Northern Indiana Innovation Competition

Sunday, November 23, 2014

Over the last week or so, my time has been full of work, school, and preparation for the 2014 Northern Indiana Innovation Competition. Nevertheless, my one post per day goal was shattered for this month but it will be postponed to another month which is less busy. 

In October, I submitted four innovation ideas to the competition screening board. There were over 90 submissions in total. Out of those, two of my submissions were selected to be in the semifinals. Only 16 submissions were chosen. 

Therefore, I have been working on my innovation projects, researching, putting together plans, creating presentations, designing PowerPoints, and practicing. It has been a whirlwind. 

At the semifinals, I presented one innovation alone and had a friend help me present the other. After presenting, there was a 15 minute q and a which was much more in depth and important than the presentation. The judges were industry professionals and gave us constructive criticism for each project. At the end of the semifinals, we were awarded certificates from making it into this level and then we were told that one of my projects was selected to go to the finals.

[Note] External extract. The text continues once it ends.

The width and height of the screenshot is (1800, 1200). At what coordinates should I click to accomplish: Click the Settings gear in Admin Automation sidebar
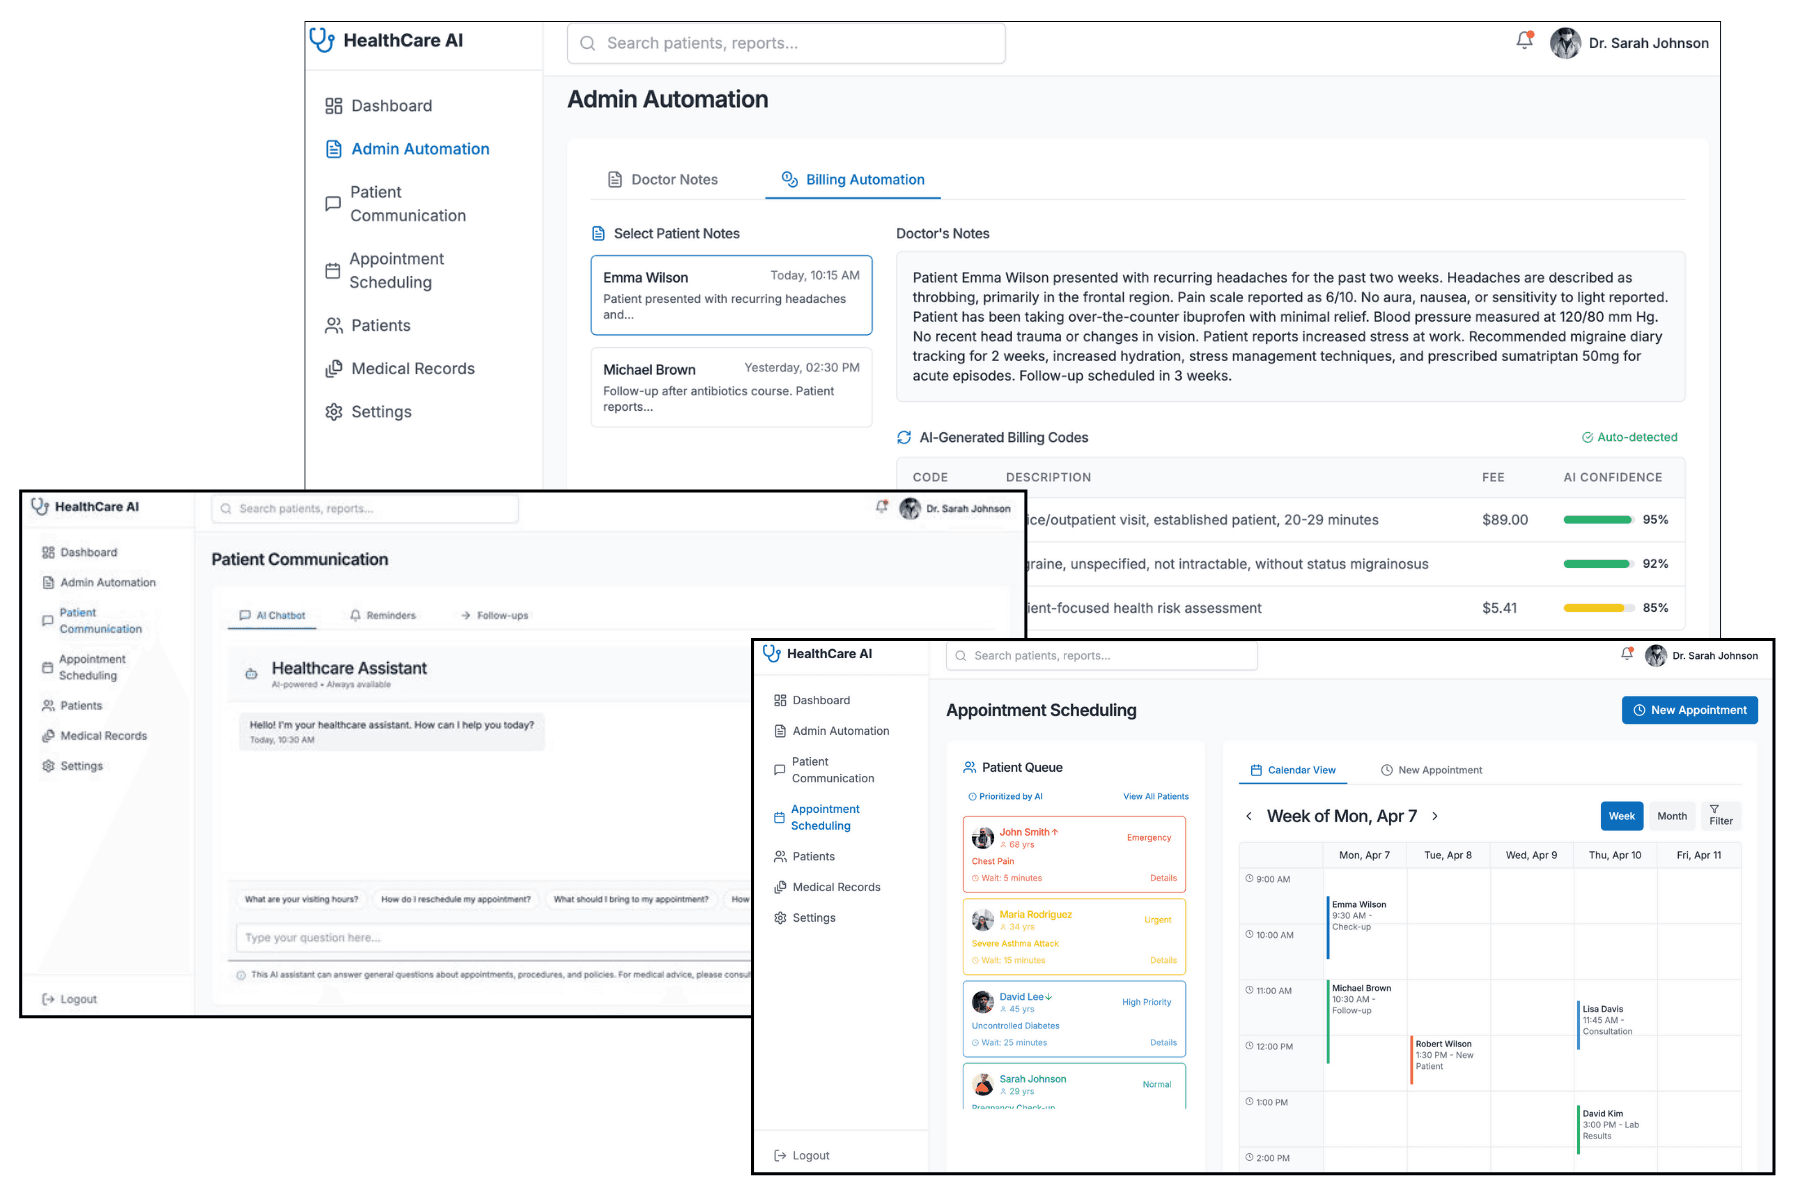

Only four projects were selected for the finals. The competition was the next morning and open to the public. The night prior, I used the advice given to us at the semifinals to tweak the project and make it even more attractive. At the finals, my partner and I presented and had a similar q and a. However this time the questions were much more difficult. They were focused on the biggest flaws of the project and how to bring it to the market. 

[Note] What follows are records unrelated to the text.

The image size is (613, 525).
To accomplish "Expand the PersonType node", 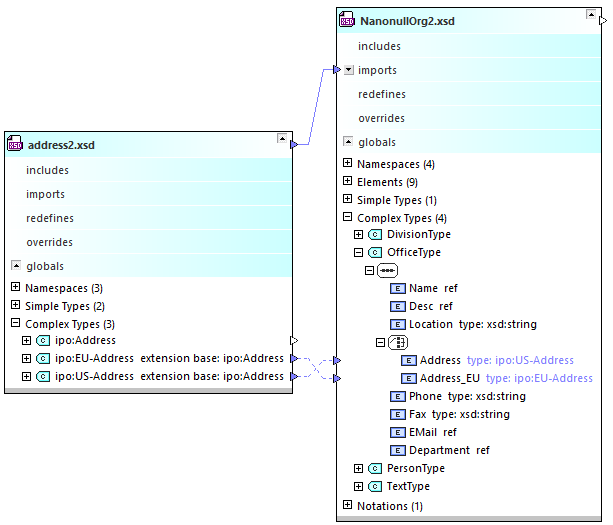I will pos(359,468).
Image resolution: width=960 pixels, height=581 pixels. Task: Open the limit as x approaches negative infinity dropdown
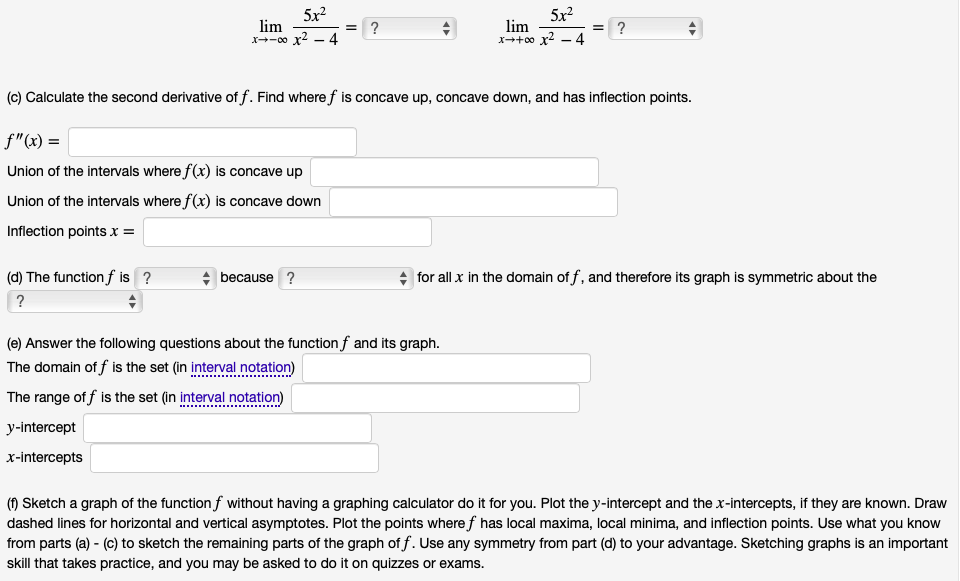(x=400, y=27)
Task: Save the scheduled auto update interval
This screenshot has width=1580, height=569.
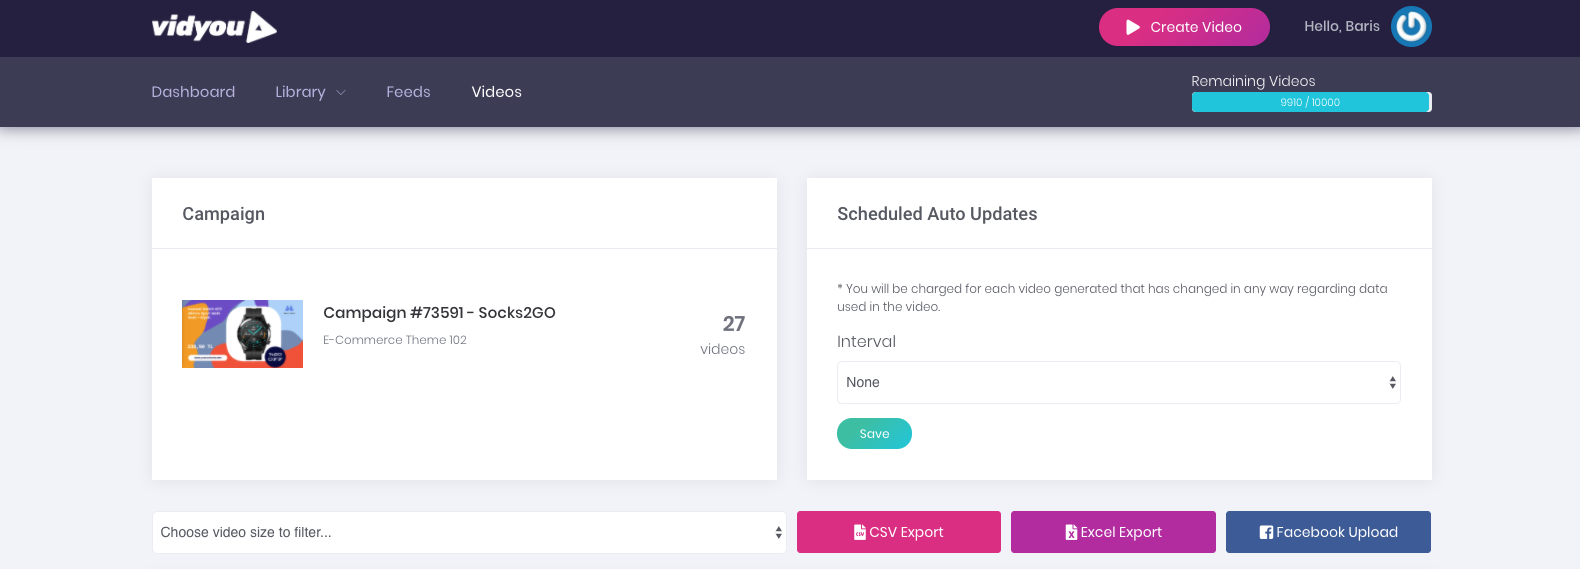Action: tap(874, 433)
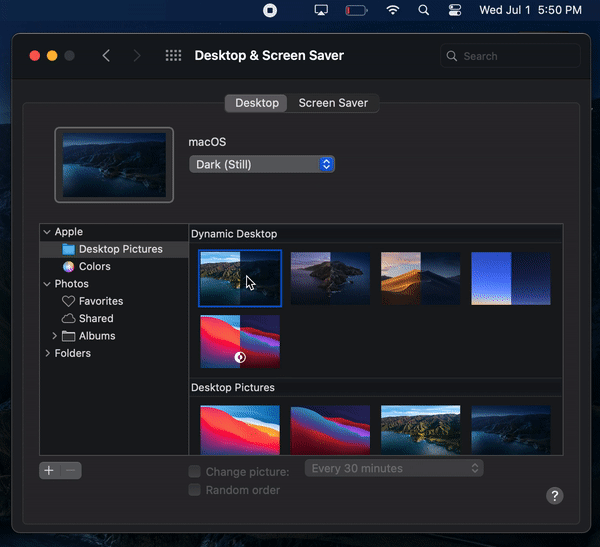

We were the first group to present which was nerve-racking but better in the long run. After presenting, we could sit back and watch the other projects without any nerves. During the awards assembly,, we were surprised to win the grand prize since we were up against such great ideas. 

Overall, this competition was an amazing experience. I was able to work on a project outside of a class environment and not judged based on a rubric. The best experience was talking to the judges, working through difficult q and a sessions, taking valuable advice, and then networking with the judges afterward. 

I now have many opportunities due to the networking at this competition. My number one piece of advice is to always thank your judges and ask for business cards. Be sure to bring your own to hand out if you have any!